╭──

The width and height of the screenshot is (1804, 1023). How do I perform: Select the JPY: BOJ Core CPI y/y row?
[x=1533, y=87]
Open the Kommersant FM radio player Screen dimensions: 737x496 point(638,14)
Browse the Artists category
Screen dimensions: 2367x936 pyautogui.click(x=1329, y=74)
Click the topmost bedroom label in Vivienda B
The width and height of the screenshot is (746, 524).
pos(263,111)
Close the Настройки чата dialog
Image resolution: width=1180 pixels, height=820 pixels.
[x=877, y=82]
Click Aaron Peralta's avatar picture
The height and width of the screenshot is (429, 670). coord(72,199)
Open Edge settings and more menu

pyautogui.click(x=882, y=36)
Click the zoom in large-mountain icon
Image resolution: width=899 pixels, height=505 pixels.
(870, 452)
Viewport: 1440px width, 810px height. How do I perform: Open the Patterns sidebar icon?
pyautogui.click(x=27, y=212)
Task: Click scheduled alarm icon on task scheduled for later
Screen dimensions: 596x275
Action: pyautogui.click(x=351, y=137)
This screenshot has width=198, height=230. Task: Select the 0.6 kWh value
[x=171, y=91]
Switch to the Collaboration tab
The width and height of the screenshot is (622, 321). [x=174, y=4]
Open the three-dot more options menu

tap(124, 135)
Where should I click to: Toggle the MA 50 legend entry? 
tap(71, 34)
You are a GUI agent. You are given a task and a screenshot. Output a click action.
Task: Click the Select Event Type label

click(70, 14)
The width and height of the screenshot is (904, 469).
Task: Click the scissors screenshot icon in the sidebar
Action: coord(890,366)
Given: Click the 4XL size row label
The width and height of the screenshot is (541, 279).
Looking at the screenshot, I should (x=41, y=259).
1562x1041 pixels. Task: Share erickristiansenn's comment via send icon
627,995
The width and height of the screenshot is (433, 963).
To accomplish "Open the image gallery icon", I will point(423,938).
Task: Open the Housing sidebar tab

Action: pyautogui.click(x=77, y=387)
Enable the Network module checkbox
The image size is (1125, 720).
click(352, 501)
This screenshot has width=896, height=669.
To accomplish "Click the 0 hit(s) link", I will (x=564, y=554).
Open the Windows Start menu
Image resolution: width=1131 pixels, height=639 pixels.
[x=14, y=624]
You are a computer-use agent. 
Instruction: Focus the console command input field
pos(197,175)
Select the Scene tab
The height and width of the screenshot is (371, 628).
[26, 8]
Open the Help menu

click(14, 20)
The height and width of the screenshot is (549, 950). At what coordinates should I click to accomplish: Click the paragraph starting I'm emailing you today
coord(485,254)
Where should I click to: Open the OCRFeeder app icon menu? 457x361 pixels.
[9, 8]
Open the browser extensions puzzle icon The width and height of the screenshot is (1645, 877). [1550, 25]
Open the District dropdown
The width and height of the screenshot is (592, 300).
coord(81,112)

╰──

What the task requires → Edit the records from the line containing "You are a computer-use agent." through the line containing "click(14, 20)": change "console" to "terminal" and leave everything else in those lines unchanged.

Solution to this problem →
You are a computer-use agent. 
Instruction: Focus the terminal command input field
pos(197,175)
Select the Scene tab
The height and width of the screenshot is (371, 628).
[26, 8]
Open the Help menu

click(14, 20)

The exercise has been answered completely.